CREATE PIPELINE ... INTO PROCEDURE

Creates a pipeline that uses a stored procedure to shape the data that is extracted from the pipeline’s data source. Using a stored procedure is one of three methods you can use to shape the data.

Syntax

CREATE PROCEDURE <procedure_name> (<query_name> QUERY(<field_name> <data_type>, ...))
AS
BEGIN
<procedure_body>
END
CREATE PIPELINE <pipeline_name>
AS LOAD DATA <load_data_options>
INTO PROCEDURE <procedure_name>

Note

For information on creating a pipeline other than using the INTO PROCEDURE clause, see CREATE PIPELINE.

Remarks

Note

The implementation of your stored procedure can have significant consequences on the performance and memory use of your pipeline. Pipelines by default shard incoming data across leaf partitions and perform the majority of their work in parallel across those partitions, but certain features available in stored procedures can force computation and memory usage to occur on an aggregator node.
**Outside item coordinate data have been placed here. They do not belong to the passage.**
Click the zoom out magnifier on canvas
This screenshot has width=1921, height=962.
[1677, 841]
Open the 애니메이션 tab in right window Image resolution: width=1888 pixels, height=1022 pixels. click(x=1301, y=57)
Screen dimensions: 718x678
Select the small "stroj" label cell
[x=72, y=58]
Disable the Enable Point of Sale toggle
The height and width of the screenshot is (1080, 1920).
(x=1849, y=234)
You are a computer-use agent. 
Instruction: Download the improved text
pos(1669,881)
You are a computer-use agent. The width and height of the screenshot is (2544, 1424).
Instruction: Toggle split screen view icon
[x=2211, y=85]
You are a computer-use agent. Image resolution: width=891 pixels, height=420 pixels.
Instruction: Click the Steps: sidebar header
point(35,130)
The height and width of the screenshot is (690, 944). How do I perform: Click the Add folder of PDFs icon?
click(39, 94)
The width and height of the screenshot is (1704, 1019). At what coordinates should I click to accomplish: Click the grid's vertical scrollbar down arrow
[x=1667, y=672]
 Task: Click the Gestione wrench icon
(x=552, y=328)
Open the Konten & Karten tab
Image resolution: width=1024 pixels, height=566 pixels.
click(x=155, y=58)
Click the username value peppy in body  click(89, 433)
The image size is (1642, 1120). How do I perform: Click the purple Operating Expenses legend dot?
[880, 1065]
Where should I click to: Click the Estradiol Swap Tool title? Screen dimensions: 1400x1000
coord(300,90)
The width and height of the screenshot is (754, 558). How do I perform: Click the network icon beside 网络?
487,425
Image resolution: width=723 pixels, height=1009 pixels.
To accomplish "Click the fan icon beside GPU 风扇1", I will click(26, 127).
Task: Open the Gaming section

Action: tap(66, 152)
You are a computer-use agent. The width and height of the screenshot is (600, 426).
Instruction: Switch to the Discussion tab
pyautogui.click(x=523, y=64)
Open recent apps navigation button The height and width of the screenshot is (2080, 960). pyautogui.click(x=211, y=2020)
For more details, see Writing Efficient Stored Procedures for Pipelines.

The following are a list of restrictions and recommendations that you should follow when using a stored procedure with your pipeline:

  • The field list in your QUERY type variable must conform to the schema of the pipeline source (Kafka, S3, etc.).

  • The query type variable must be the only parameter in the stored procedure used with your pipeline.

  • The value of <query_name> is the current batch of records that have been extracted from the pipeline’s data source.

  • DDL commands are not allowed in stored procedures that are called from pipelines.

  • Use the pipeline_source_file() built-in function in the SET clause to set a table column to the pipeline data source file.

  • The SET and WHERE clauses are executed before the stored procedure.

  • CREATE PIPELINE ... AS LOAD DATA ... IGNORE and CREATE PIPELINE ... AS LOAD DATA ... SKIP ... ERRORS only recognize parsing errors. You must specify the desired behavior in the event of constraint errors in the body of the stored procedure.

  • Transactions (e.g BEGIN TRANSACTION, COMMIT, etc.) are not allowed because the pipeline manages the transaction state for you.

  • Pipelines into stored procedures maintain the same exactly-once semantics as other pipelines, but this means certain read-write patterns (reads after writes in reshuffles or reference tables) are not allowed.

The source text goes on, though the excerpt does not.